====== Records provided
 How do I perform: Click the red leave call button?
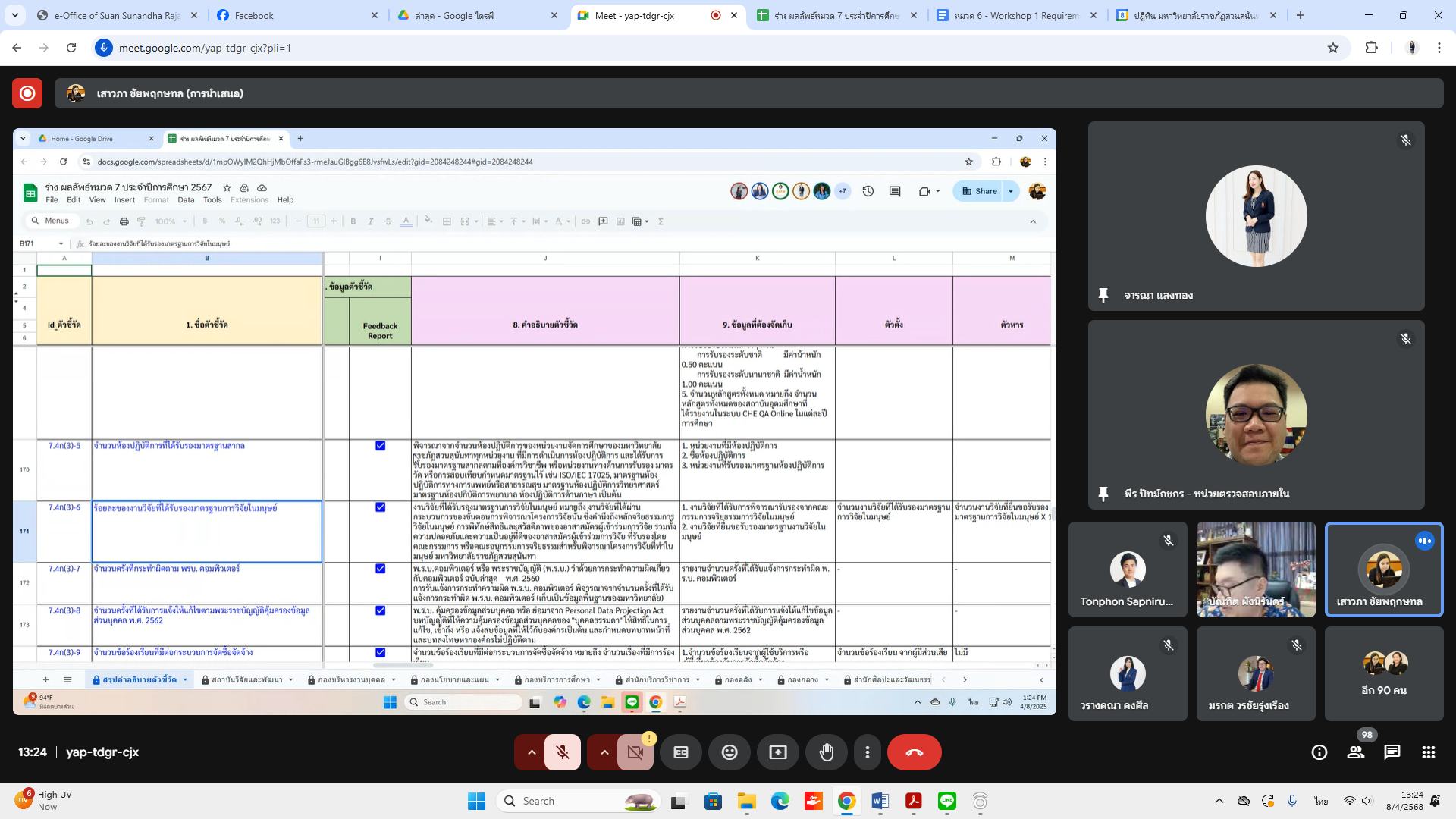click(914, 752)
============
====== Records provided
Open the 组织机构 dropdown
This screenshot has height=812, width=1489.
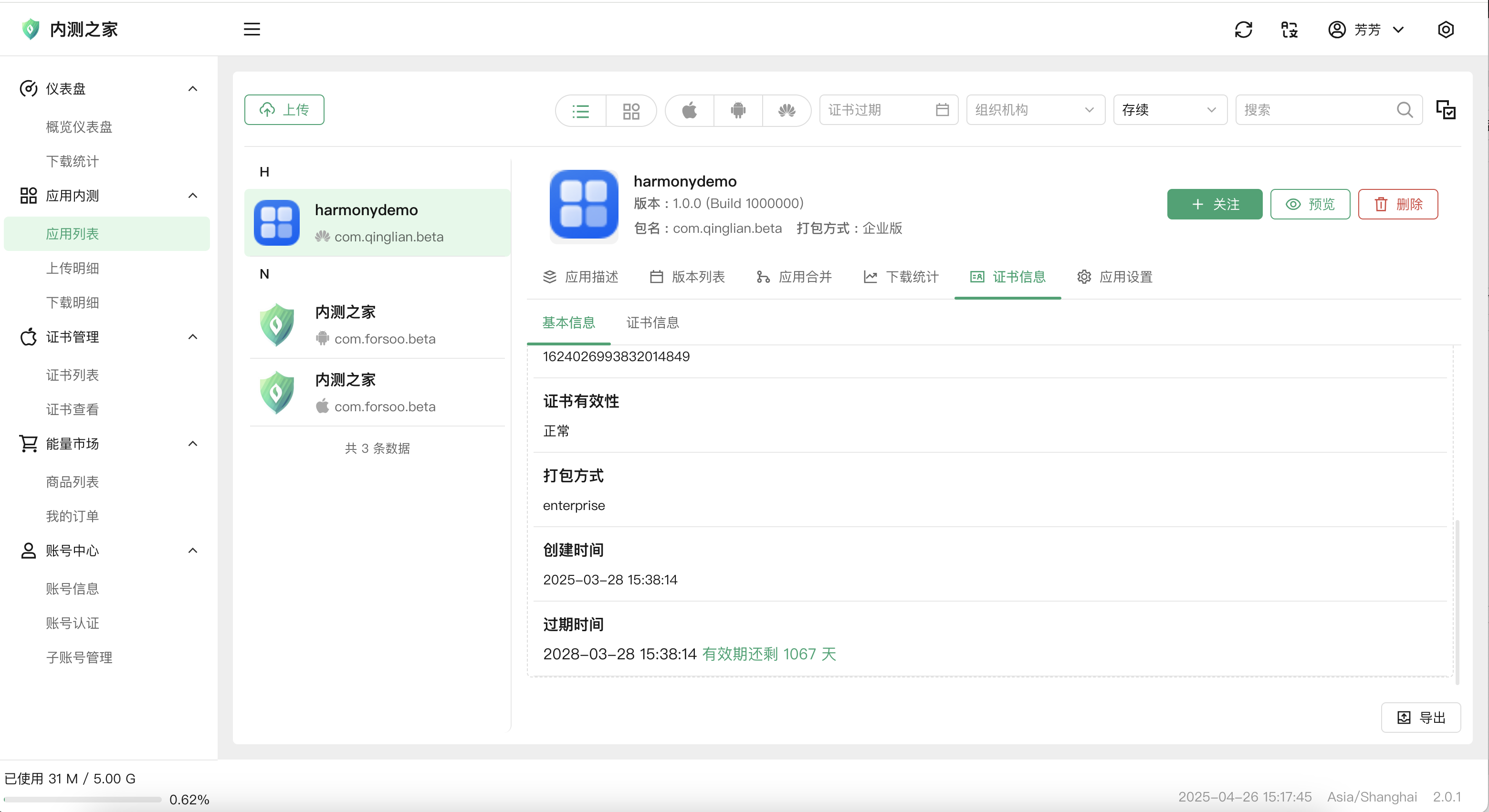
============
====== Records provided
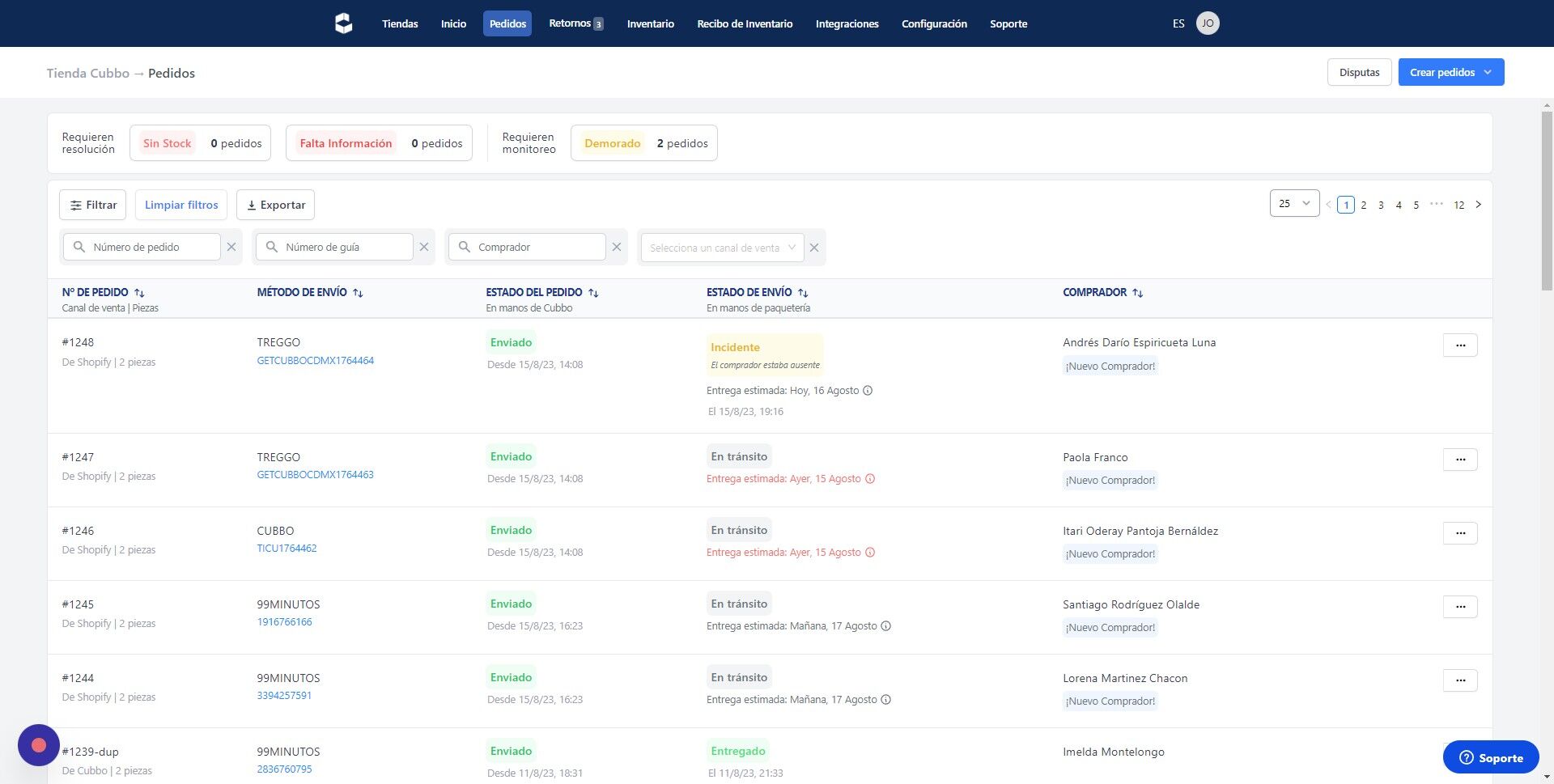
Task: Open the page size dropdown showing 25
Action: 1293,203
============
• _Task requirements_
For the material above, reproduce exactly the lines from the line with "Open the 组织机构 dropdown" to the line with "This screenshot has height=812, width=1489.", inclusive, and exclude all others.

• _Solution to this exercise_
Open the 组织机构 dropdown
This screenshot has height=812, width=1489.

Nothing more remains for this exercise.